Glide - Also called portamento, is the slowing down of pitch changes as you play
different notes on the keyboard. In synthesizers, a rate is specified that determines
how fast the glide between notes is.

These terms are basic to understanding analog subtractive synthesis. Should you
choose to pursue a more in depth study of the subject, recommended is the book
Analog Synthesis

by Reinhard Smitz, available from Wizoo Publications

(www.wizoo.com).

III. The Voyager’s Features

The minimoog Voyager is a monophonic analog synthesizer that is a descendant of
the classic minimoog. Its sound sources are an external audio input, a noise source,
and three analog, variable waveform oscillators. The Voyager has front panel
controls for real time control of its parameters (figure 12).

The back panel offers the many connections available, including the power, MIDI,
CV, and audio connections (figure 13). For the Control Inputs, a blue nut indicates a

gate/footswitch input and a red nut indicates a CV/ expression pedal input.

- The Oscillator section includes controls for choosing the octave, the tuning of the
second and third oscillators, the oscillators’ waveforms, and switches for oscillator
sync, linear FM, and oscillator 3’s frequency range and keyboard control.

- The sound sources are selected and their levels are set in the Mixer section.
The output of the Mixer section goes to the Filter section. An effect can be inserted
between the Mixer and Filters by means of the Mix Out/ Filter In jack.

- The Filter section contains two filters that work together in two different modes. Dual
Lowpass mode features two lowpass filters in parallel and Highpass-Lowpass mode
features a lowpass and highpass filter in series. The Cutoff control affects both filters’
cutoff frequencies, and the Spacing control sets a difference between the two
filters’ cutoff frequencies. The outputs of the Filters are passed on to the Output
VCAs.

- The Envelopes section contains one ADSR envelope generator for the Filters, and
one ADSR envelope generator for the Output VCAs. The audio path is illustrated in
figure 14.

- When a key is pressed, A Gate and Pitch CV are produced by the keyboard. The
Gate signal is used to trigger both the Filter and Volume Envelopes. The Pitch CV is
used to determine the pitch of the Oscillators and can be applied to a varying
degree to the Filters through the Keyboard Control Amount knob (fig 15).

- Modulation is performed through the Modulation Busses. There are two separate
Mod busses. One is controlled by the Mod Wheel, while the other is controlled by
the MOD1 CV input. If nothing is plugged into the MOD1 CV Input, then the
PEDAL/ON bus is on at the level determined by the Amount control. In each Mod
Bus, a Modulation Source, Shaping signal and Destination are selected. An overall
maximum modulation amount can be set with the Amount control. The Modulation
CV paths are illustrated in figure 16.

- The LFO is assigned through the MOD Busses. It features a triangle and square
wave. It is also used to trigger the Sample and Hold.

__THINGS TO DO__:
1/ In the Voyager passage, what kind of input does a red nut on the back panel's Control Inputs mark?
2/ What sound sources does the Voyager passage name for the synthesizer? List all of them.
3/ Write the next part of the minimoog Voyager feature description, starting after its last sentence.

__DATA PROVIDED__:
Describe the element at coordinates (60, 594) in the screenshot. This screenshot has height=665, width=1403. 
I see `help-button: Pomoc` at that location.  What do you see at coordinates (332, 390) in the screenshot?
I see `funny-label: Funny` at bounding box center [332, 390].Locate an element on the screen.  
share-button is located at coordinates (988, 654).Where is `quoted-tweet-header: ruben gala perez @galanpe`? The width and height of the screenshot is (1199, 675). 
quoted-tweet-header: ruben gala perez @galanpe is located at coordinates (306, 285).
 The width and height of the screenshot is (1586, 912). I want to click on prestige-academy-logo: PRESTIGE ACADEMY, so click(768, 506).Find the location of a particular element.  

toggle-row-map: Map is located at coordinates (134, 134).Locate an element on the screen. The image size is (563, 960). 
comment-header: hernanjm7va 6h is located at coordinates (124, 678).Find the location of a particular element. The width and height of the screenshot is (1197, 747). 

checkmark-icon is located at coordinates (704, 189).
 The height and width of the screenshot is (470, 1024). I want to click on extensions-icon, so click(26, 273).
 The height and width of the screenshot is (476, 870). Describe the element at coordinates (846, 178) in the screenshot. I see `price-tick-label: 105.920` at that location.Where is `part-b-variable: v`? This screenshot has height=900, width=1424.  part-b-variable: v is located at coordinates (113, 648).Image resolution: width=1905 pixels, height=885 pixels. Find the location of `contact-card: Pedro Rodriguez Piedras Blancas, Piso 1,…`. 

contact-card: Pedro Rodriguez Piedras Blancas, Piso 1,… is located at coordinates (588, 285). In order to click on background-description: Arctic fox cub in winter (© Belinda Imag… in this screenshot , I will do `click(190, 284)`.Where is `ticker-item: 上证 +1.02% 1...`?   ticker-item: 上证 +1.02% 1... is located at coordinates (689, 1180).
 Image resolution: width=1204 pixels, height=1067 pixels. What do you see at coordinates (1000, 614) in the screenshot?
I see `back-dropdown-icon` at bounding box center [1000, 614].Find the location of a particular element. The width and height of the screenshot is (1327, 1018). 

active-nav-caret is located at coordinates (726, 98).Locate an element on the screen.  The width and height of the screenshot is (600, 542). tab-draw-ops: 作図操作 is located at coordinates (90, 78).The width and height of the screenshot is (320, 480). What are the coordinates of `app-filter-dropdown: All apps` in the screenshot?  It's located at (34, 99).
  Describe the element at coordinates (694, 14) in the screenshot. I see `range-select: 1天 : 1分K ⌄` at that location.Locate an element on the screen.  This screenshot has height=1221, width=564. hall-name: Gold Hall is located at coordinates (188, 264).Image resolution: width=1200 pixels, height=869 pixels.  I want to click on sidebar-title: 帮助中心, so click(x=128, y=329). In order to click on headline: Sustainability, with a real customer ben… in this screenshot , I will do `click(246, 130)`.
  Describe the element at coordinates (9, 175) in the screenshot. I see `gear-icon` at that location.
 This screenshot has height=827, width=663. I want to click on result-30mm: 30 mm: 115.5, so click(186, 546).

__NUMBERED RESPONSES__:
1/ A CV/expression pedal input.

2/ An external audio input, a noise source, and three analog, variable waveform oscillators.

3/
- The touch surface controller can generate three continuous control signals (X,Y,A)
simultaneously, and a gate is produced when the surface is touched. The position
of a finger on the touch pad generates a control voltage for horizontal (X) position
and a control voltage for vertical (Y) position. Pressing on the touch surface causes
a CV based on the area (A) of the fingertip. A light touch causes less of your
fingertip to touch the pad, a heavy touch causes more contact with the touch
surface.

IV. The Voyager’s Components
A.

MIXER

The Mixer combines the main sound sources of the Voyager. It’s the place to
start when creating a new sound from scratch, or figuring out how a sound is put
together. All the sound sources can be turned on or off, and their levels can be
adjusted. The sound sources available are:

- External Audio Input

- Oscillator 1

- Oscillator 2

- Oscillator 3

- Noise Source

Each sound source has both an on/off switch and a level control. When working
with the Voyager, it is important to keep track of which sound sources are on and
which are off.

The audio output of the mixer goes to the filter. There is an insert jack on the
back of the unit where an external effect can be inserted in between the mixer and
the filter. This can also be used as direct output of the Mixer. Note that this output is
before the Volume envelope. If an Oscillator is selected and its level is above zero –
its sound will be there regardless of playing the keyboard.

OSCILLATORS 1 to 3:
The controls for the Oscillators on the mixer are simple: on/off and level. When

the levels of the Oscillators are set high, the output from the mixer gently overdrives
the filter section. This was one of the important features in the original minimoog that
gave it its characteristic “fat” sound.

NOISE:
The Noise source is a white/pink hybrid, and can be used as a sound source or a

modulation source. Noise is great for making ocean wave sounds, explosions, wind
sounds or using as a subtle coloration to a sound.

EXTERNAL AUDIO IN:
The External Audio in allows an external audio source to be routed into the mixer,

where it can be mixed with the VCOs and Noise source, then passed to the filters
and the out put. The LED above the External input begins to light up as the Input
signal to overdrives the Mixer input. When the light is faint, a small amount of soft
clipping is occurring. When the LED is bright, the signal is really strongly overdriven.
Judicious use of overdrive can really fatten up a sound. The external audio input
can accept a signal from instrument level to line level.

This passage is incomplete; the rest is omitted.